2. The author says “I love paper books so much that I can’t imagine selling a digital inferiority to my fans. I’d give it to them free or for a dollar, I guess.”
Outrageous! Let’s talk about MAKING MONEY. If you don’t want to make money why do you put a purchase price on your books? Is your work that valueless? People are constanly complaining on the internet that freelancers shouldn’t just work for the exposure, but that’s what you’re doing if you “sell” your digital books for next to nothing. Sure, if the print version is a dollar, by all means make the PDF a dollar, but don’t undercut yourself like a fool.
For the comics buyer: you may or may not know by now that the books I and my friends make don’t earn much money for us. Mini-comics are a break-even endeavor. My deal with Sparkplug gave me a limited number of comp copies and the opportunity to make money should a second printing occur. But I’ve seen all the boxes of Lemon Styles still in the Sparkplug office. With those generalities in mind, should I still want to give away the digital version when I’d get to keep 100% of the selling price (I know it won’t be a lot but it will be more than nothing. Maybe buy the paper to draw the next thing), I won’t ever run out of copies, won’t have to warehouse inventory?
And for you comic book makers: If you think your book by itself wouldn’t be as great in a digital format, consider adding some stuff to the file that you wouldn’t put in the print version, “DVD Extras” as it were.

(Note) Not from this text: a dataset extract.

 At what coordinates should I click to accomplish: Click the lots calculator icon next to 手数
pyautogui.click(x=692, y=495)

Color photos of artwork in progress, link to the youtube commercial, finished color art that you can’t afford to put in the black & white printed book — the sky’s the limit.
3. The author says “I won’t know how much to charge for something like that since I would never buy it myself.”

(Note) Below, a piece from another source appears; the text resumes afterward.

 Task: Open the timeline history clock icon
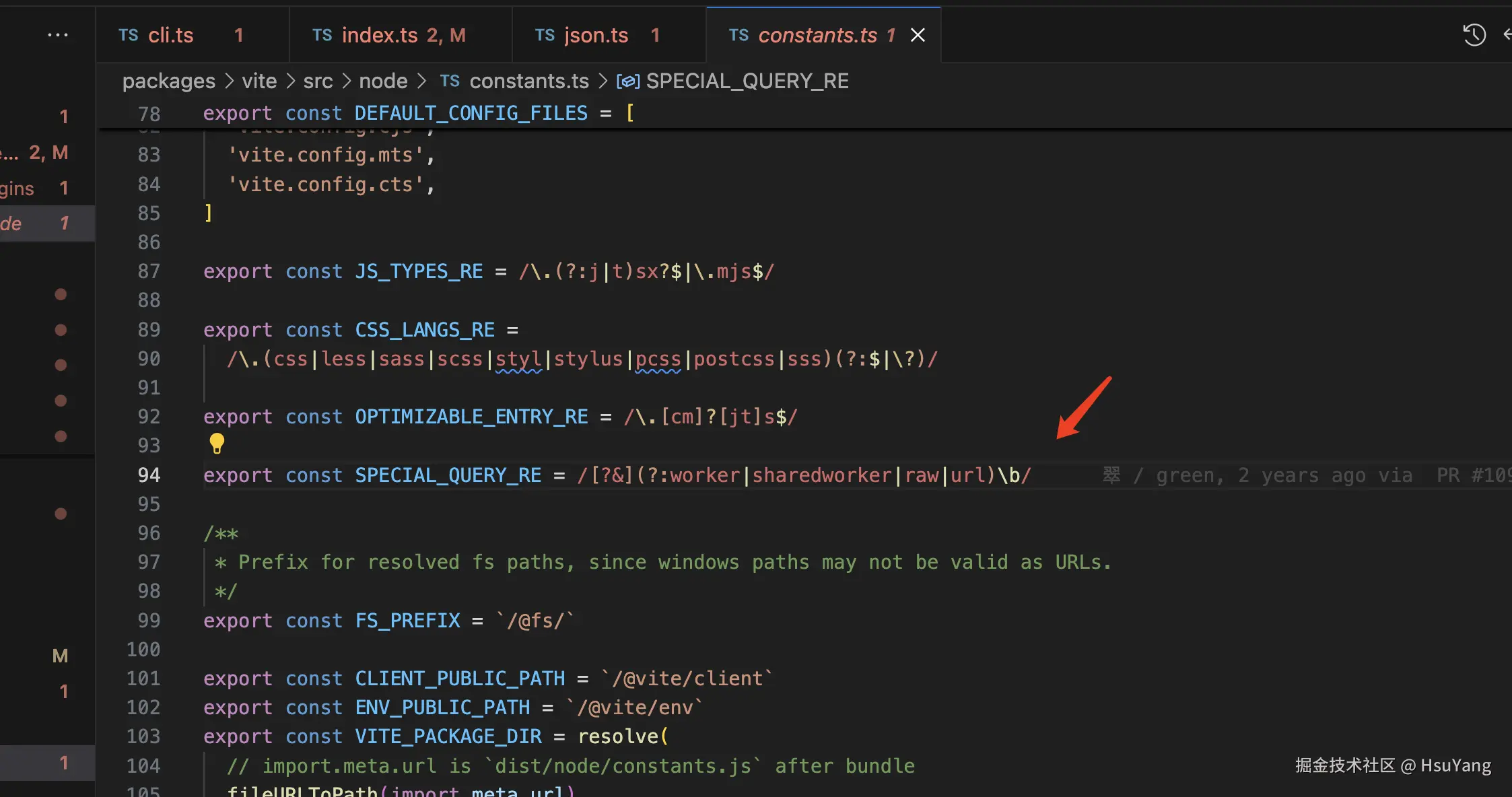point(1474,35)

Talk about lazy. What brainiac algorithm did you use to price your printed mini-comics? “That ought to be two bucks, I guess.” *
The science I decided on is something like this: imagine what you would charge for a printed copy, subtract the printing overhead, add a generous paycheck for yourself for making this whole comic book on your own and doing a bunch of digital production that was hard to learn, then consider that you’re selling the file to your audience for a generous discount compared to the printed book and when all is said and done, just sell the ebook for half the cover price of the print version. You got a $20 book? Give me the PDF for $10. That’s easy. How much do you make from that $20 published book? two bucks? Less? You get $10 from the ebook. How much profit from your $3 mini-comic? A dime? And you had to waste your time stapling and all that other stuff you and I hate doing?
You think your reader doesn’t want you to get most of the money that he’s spending for your stuff? Your customer gets a cheaper book that will make him laugh just as much as the paperback. (I don’t think I’d charge less than a dollar for anything, though.)
4. The author says “That ebook looks like crap compared to the printed version.”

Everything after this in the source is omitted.